El
joven tenía la espada en su cintura y miraba desde la azotea de aquel alto
edificio. Con sus manos libres amasaba, dirigía la orquesta del día, movía sus
brazos como bailando con su amante. Hasta que en el horizonte se levantó el
Señor Oscuro, de sombra dominado por lo oculto de las mentes de todo, la locura
encarnada en las más tenebrosas patologías, un Señor del Miedo y de Terror,
maldad y sufrimiento, dolor.
Y sus olas putrefactas devoraban los edificios como langostas, devoraban, oscurecían, ¡mataban!

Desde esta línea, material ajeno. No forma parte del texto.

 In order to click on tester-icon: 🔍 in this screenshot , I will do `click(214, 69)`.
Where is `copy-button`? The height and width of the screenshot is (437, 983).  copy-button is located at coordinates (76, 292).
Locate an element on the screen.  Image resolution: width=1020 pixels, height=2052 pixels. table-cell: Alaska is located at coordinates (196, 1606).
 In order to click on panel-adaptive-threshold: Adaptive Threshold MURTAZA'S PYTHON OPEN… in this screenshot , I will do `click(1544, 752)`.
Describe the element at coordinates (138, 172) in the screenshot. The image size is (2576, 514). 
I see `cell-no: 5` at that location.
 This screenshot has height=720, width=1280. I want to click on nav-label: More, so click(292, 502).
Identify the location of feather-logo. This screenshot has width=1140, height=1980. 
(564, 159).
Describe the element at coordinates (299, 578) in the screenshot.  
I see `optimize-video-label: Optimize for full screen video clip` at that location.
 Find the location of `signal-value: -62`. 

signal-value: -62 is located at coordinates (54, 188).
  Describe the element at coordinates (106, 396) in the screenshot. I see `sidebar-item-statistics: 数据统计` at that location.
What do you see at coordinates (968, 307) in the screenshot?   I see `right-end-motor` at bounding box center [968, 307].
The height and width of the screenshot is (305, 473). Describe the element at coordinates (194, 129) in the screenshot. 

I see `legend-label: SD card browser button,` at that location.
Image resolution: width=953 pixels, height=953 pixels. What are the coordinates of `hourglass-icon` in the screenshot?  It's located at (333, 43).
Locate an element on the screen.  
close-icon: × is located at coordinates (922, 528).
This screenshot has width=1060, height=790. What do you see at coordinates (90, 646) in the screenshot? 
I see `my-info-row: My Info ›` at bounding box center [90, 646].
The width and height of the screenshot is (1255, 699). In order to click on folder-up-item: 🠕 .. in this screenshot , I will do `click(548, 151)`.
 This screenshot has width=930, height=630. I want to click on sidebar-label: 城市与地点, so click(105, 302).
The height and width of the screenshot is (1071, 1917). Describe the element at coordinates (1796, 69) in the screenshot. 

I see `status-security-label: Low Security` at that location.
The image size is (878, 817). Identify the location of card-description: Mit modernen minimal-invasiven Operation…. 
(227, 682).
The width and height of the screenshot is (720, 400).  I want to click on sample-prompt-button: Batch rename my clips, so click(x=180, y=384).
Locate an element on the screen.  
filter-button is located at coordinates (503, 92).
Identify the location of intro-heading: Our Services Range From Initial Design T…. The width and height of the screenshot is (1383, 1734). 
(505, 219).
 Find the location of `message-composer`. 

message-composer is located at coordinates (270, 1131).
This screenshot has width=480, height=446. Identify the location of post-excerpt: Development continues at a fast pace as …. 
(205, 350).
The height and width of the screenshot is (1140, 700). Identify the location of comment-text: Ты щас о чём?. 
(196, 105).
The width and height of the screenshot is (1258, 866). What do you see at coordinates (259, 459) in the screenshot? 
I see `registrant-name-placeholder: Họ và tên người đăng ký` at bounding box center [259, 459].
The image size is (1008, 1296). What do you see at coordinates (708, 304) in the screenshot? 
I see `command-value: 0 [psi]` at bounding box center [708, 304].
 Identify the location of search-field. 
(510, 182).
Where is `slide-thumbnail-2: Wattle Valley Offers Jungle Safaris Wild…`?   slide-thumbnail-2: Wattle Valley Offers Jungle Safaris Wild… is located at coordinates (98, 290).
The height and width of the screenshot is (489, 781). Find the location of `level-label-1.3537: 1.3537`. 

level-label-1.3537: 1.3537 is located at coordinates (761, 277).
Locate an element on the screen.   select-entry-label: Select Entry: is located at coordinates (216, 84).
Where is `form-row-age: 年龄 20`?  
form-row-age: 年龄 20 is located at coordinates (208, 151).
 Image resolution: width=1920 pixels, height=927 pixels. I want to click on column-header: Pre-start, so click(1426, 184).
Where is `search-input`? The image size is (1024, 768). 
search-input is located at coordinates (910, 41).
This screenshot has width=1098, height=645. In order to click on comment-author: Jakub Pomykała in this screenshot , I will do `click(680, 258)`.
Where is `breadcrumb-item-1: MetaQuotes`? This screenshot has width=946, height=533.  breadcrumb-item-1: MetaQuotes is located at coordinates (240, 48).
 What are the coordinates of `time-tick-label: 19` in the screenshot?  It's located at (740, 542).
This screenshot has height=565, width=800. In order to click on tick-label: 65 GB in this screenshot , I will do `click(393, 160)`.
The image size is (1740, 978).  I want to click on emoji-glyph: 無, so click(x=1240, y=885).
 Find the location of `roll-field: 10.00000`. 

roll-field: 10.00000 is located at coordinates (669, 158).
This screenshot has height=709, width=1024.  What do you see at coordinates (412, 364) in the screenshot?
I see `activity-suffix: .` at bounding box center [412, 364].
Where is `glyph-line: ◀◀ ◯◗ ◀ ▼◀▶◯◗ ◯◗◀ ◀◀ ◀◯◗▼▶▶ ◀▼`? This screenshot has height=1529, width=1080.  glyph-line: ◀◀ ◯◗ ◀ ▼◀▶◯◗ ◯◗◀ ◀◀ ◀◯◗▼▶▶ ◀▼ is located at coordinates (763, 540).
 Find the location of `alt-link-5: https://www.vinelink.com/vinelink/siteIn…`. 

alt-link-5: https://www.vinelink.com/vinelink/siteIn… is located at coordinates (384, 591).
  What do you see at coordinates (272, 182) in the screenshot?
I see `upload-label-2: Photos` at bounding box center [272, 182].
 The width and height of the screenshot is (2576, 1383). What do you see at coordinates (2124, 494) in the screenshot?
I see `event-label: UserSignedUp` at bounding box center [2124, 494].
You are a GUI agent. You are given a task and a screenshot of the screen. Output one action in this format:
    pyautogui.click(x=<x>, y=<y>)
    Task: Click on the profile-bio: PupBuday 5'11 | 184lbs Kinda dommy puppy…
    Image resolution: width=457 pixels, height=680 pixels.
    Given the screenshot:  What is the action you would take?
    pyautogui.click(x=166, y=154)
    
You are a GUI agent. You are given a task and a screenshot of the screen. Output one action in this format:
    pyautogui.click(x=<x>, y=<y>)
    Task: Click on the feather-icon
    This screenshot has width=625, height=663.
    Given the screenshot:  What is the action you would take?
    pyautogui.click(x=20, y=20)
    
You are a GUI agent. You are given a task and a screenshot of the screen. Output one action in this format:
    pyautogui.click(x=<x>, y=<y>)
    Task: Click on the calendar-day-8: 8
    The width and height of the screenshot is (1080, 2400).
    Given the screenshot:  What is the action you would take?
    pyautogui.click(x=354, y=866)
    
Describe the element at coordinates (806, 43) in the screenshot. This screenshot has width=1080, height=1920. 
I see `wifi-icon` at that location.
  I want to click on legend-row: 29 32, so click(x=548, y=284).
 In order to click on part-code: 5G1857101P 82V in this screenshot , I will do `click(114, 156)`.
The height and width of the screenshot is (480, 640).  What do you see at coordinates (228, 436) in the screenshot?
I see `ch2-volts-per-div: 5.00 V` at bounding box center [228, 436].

Y el joven desenvainó, y con su espada bloqueó el mar, como tsunami, que hacía él venía. Entonces las olas se retorcieron como dotadas de vida. Se reagruparon para absorber al joven en un éxtasis lujurioso.
Perdido, llamó
con el Cuerno a las Águilas, de rayos de luz diluían la oscuridad entre alas y
plumas de sol devenidos en nubes tranquilas. El Señor Oscuro se había ido. Su
amada lo miraba desde el edificio de enfrente, flotando, el joven por los aires
voló hacia ella. En sus ojos negros la sombra había quedado atrapada.